Smart chatbots are made of boring, well-designed parts, not magic.


2. Access control is not a detail.

If your product deals with uploaded documents, you need to get access control right from day one. I’ve seen systems where users could see each other’s data because access checks were skipped in the name of speed. That’s a product liability, not just a bug. Even if you’re building fast you have to respect boundaries between users, teams, and types of data. Otherwise you’ll find yourself rebuilding the foundation just when your product starts getting traction.


3. Escalation to a human sounds simple. It’s not.

A lot of founders love the idea of blending AI with human-in-the-loop support: let the chatbot answer easy stuff and hand off the hard stuff to a real person. In theory, that’s great. In reality, you need a real design for:

  • When to escalate
  • Who to route the question to
  • How to keep context between the bot and the human
  • And how to shift back when the human’s done

If you skip that planning, you don’t get a human-aware system: you get a chatbot with a panic button and no real follow-through.


4. Adding more context doesn’t always make it smarter.

I’ve worked on systems where the chatbot had access to both user-uploaded documents and a live web search API. The result was slower, less reliable, and more expensive responses with no clear improvement in quality. In early builds more sources usually mean more noise. Until you have a clear sense of what users are actually asking, it’s better to start narrow and optimize from there.


5. A “working demo” is not a working product.

A lot of projects get stuck in demo mode. They show something flashy, like a chatbot answering one well-crafted question, but underneath, there’s no real architecture to support growth. Your product needs to handle messy inputs, scale gracefully, and recover from failure. A demo won’t tell you if it can do that, only real usage will. That’s why we focus on shipping small, stable systems first and layering complexity as needed and not the other way around.


6. “Make sure you own your AI.”

I saw a great line recently from Mitko Vasilev:

“AI in the cloud is not aligned with you. It’s aligned with the company that owns it.”

Founders are often surprised by how little control they have when they rely entirely on third-party AI APIs. You don’t control the roadmap, the pricing changes, or the outputs. You can’t guarantee privacy or compliance. And any change, from a rate limit to a model update, can break your product overnight. If their service goes down, yours does too. You’re tied to their uptime, their terms, and their trajectory.

A perfect example of this risk: OpenAI’s recent GPT-4o model update reportedly made the model overly “sycophantic” in its responses, changing the behavior founders had come to expect and depend on. Here’s a great summary from The Verge.

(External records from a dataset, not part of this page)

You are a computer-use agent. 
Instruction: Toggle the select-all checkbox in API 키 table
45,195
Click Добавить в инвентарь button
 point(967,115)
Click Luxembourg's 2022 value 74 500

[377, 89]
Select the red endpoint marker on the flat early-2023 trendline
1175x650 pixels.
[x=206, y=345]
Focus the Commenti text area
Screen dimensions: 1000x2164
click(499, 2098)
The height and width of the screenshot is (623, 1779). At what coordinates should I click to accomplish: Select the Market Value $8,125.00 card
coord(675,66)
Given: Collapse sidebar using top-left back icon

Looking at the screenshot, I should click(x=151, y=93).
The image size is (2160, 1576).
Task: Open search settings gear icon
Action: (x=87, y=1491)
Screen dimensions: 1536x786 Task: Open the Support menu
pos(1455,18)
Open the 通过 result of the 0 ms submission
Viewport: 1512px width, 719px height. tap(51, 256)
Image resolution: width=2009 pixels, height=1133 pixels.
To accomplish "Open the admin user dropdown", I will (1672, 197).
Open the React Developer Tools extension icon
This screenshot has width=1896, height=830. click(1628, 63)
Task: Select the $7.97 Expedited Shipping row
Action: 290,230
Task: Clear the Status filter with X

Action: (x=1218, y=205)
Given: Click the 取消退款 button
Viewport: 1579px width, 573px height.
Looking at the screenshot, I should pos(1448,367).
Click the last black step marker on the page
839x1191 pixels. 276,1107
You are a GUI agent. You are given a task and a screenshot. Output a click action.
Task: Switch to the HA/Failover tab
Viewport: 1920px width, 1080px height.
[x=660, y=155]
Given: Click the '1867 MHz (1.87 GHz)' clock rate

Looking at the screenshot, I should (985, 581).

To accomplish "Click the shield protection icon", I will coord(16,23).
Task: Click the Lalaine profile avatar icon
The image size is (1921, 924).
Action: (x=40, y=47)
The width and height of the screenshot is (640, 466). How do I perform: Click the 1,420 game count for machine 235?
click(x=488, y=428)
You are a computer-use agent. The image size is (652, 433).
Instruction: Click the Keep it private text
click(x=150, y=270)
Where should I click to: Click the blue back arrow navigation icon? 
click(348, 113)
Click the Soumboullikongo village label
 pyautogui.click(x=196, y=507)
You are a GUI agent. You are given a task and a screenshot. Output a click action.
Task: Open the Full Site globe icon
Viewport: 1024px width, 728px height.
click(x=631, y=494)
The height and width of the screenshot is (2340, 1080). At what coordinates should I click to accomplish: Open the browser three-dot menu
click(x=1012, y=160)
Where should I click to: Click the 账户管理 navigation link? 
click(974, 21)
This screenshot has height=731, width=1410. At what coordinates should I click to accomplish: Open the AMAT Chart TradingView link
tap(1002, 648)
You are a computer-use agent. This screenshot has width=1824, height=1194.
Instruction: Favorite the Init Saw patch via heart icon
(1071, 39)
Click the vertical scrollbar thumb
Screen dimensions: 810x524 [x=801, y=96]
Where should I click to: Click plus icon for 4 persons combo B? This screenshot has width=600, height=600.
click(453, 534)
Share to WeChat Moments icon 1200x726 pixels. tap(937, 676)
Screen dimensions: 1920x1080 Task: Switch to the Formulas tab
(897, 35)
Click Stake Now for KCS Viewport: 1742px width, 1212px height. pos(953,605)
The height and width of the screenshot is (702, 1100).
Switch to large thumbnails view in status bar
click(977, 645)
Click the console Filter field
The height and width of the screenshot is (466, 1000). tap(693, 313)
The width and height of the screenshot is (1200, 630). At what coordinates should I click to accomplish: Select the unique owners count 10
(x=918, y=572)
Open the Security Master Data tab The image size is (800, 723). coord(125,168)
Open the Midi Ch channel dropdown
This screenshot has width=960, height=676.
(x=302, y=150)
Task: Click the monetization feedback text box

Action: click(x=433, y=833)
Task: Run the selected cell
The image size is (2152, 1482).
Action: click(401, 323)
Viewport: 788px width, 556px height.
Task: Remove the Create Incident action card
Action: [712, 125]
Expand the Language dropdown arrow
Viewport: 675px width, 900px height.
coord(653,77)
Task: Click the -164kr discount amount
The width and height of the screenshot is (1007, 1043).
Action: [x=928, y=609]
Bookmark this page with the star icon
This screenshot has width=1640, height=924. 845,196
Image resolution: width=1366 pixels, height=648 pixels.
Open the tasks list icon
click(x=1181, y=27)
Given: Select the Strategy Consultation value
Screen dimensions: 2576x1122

In the early days you don’t need the most advanced model, but you need a consistent one. Something you can build on, test against, and trust not to shift underneath you. That’s why it’s worth planning early for when and how you’ll own more of your stack. Especially in high-trust or regulated spaces, this is how you start to build your moat. It doesn’t mean reinventing everything, it just means having a product strategy that aligns with where you’re going, not just where you started.


Final Thought

If you’re thinking about building a chatbot into your product, don’t get distracted by the AI part. Focus on the use case, the user journey, and the system design that supports it. AI is powerful, but the smartest chatbot is the one that actually works for your users, reliably, predictably, and at the right level of complexity for where you are today.